== Brief ==
Print the data that follows without changing a single word.

::::::

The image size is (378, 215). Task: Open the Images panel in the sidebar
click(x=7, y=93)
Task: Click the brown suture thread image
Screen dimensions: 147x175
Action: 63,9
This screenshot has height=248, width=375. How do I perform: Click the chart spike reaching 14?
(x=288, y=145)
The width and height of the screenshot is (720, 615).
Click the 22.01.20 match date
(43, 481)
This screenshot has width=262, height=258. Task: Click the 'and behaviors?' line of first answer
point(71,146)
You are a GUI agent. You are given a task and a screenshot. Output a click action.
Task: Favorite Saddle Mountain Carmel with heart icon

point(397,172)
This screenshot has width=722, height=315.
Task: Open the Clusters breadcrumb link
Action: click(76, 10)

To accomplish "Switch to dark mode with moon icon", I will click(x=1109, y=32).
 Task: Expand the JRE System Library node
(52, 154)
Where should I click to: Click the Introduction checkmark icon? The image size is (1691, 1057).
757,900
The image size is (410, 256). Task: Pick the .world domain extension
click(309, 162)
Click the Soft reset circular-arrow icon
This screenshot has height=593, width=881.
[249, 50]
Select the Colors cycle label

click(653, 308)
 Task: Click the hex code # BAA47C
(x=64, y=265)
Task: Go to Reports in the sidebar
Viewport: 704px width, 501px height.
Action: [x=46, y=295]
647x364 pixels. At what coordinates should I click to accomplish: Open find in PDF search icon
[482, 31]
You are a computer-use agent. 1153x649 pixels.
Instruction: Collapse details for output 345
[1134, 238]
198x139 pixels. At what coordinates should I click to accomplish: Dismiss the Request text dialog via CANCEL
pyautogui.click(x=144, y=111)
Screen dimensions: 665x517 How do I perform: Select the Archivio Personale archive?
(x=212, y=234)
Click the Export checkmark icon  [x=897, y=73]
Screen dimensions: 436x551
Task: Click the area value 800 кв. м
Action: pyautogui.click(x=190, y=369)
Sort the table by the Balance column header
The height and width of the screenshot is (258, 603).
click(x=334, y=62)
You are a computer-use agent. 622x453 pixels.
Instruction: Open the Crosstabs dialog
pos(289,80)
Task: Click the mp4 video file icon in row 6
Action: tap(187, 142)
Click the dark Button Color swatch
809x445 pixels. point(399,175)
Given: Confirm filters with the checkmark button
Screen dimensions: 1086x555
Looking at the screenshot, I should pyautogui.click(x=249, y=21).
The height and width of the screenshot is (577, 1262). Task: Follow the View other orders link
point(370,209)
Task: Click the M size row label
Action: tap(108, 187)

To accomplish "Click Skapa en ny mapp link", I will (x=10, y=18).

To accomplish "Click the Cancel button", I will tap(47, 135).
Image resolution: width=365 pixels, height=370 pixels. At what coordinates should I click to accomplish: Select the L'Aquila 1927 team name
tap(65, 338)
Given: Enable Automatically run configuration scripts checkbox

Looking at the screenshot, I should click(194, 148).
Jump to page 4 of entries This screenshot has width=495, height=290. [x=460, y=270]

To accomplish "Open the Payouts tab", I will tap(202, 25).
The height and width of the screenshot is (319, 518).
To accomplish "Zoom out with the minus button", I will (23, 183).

::::::

== Reply to the exercise ==
The image size is (378, 215). Task: Open the Images panel in the sidebar
click(x=7, y=93)
Task: Click the brown suture thread image
Screen dimensions: 147x175
Action: 63,9
This screenshot has height=248, width=375. How do I perform: Click the chart spike reaching 14?
(x=288, y=145)
The width and height of the screenshot is (720, 615).
Click the 22.01.20 match date
(43, 481)
This screenshot has width=262, height=258. Task: Click the 'and behaviors?' line of first answer
point(71,146)
You are a GUI agent. You are given a task and a screenshot. Output a click action.
Task: Favorite Saddle Mountain Carmel with heart icon

point(397,172)
This screenshot has width=722, height=315.
Task: Open the Clusters breadcrumb link
Action: click(76, 10)

To accomplish "Switch to dark mode with moon icon", I will click(x=1109, y=32).
 Task: Expand the JRE System Library node
(52, 154)
Where should I click to: Click the Introduction checkmark icon? The image size is (1691, 1057).
757,900
The image size is (410, 256). Task: Pick the .world domain extension
click(309, 162)
Click the Soft reset circular-arrow icon
This screenshot has height=593, width=881.
[249, 50]
Select the Colors cycle label

click(653, 308)
 Task: Click the hex code # BAA47C
(x=64, y=265)
Task: Go to Reports in the sidebar
Viewport: 704px width, 501px height.
Action: [x=46, y=295]
647x364 pixels. At what coordinates should I click to accomplish: Open find in PDF search icon
[482, 31]
You are a computer-use agent. 1153x649 pixels.
Instruction: Collapse details for output 345
[1134, 238]
198x139 pixels. At what coordinates should I click to accomplish: Dismiss the Request text dialog via CANCEL
pyautogui.click(x=144, y=111)
Screen dimensions: 665x517 How do I perform: Select the Archivio Personale archive?
(x=212, y=234)
Click the Export checkmark icon  [x=897, y=73]
Screen dimensions: 436x551
Task: Click the area value 800 кв. м
Action: pyautogui.click(x=190, y=369)
Sort the table by the Balance column header
The height and width of the screenshot is (258, 603).
click(x=334, y=62)
You are a computer-use agent. 622x453 pixels.
Instruction: Open the Crosstabs dialog
pos(289,80)
Task: Click the mp4 video file icon in row 6
Action: tap(187, 142)
Click the dark Button Color swatch
809x445 pixels. point(399,175)
Given: Confirm filters with the checkmark button
Screen dimensions: 1086x555
Looking at the screenshot, I should pyautogui.click(x=249, y=21).
The height and width of the screenshot is (577, 1262). Task: Follow the View other orders link
point(370,209)
Task: Click the M size row label
Action: tap(108, 187)

To accomplish "Click Skapa en ny mapp link", I will (x=10, y=18).

To accomplish "Click the Cancel button", I will tap(47, 135).
Image resolution: width=365 pixels, height=370 pixels. At what coordinates should I click to accomplish: Select the L'Aquila 1927 team name
tap(65, 338)
Given: Enable Automatically run configuration scripts checkbox

Looking at the screenshot, I should click(194, 148).
Jump to page 4 of entries This screenshot has width=495, height=290. [x=460, y=270]

To accomplish "Open the Payouts tab", I will tap(202, 25).
The height and width of the screenshot is (319, 518).
To accomplish "Zoom out with the minus button", I will (23, 183).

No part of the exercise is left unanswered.